Exercise directions - Search the records for the word "agent" and report each line that has it.

[[ Provided entries, beginning ]]

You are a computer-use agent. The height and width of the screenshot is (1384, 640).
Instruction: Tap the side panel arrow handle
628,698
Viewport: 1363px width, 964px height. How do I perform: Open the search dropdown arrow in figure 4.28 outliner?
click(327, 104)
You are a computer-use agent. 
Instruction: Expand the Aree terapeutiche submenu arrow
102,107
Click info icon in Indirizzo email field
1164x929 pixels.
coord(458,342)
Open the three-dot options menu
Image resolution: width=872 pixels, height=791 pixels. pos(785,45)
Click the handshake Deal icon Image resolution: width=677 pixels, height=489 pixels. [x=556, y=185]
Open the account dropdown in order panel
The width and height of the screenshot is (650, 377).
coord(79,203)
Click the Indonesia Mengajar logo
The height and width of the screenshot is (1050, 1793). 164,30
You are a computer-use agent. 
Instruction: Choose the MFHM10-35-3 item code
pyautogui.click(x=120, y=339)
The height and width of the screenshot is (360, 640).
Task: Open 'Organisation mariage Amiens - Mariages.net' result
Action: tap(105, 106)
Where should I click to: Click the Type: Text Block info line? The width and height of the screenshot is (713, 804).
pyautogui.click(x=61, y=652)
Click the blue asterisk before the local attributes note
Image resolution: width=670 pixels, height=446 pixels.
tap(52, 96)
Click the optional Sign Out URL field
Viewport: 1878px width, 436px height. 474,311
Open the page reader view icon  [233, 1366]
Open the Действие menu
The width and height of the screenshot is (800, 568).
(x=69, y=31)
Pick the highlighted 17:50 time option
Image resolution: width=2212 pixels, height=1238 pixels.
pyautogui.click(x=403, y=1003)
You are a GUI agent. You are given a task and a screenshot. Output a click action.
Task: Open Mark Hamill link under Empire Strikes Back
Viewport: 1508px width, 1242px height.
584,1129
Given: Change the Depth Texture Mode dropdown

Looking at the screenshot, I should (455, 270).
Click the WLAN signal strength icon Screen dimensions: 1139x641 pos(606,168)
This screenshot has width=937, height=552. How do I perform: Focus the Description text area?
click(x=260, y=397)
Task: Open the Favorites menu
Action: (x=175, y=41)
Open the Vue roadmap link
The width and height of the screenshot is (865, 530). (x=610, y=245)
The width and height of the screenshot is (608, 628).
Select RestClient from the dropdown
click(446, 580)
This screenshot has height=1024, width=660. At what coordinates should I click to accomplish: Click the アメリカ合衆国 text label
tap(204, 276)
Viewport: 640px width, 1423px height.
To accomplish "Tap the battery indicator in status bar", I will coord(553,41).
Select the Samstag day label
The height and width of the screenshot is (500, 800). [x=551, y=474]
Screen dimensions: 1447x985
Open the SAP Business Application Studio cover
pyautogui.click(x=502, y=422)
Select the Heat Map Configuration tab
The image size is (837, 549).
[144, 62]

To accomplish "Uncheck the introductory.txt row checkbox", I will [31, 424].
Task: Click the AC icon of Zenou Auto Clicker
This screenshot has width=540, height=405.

[[ Provided entries, end ]]

Solution to the problem -
You are a computer-use agent. The height and width of the screenshot is (1384, 640).
You are a computer-use agent. 
You are a computer-use agent. 
You are a GUI agent. You are given a task and a screenshot. Output a click action.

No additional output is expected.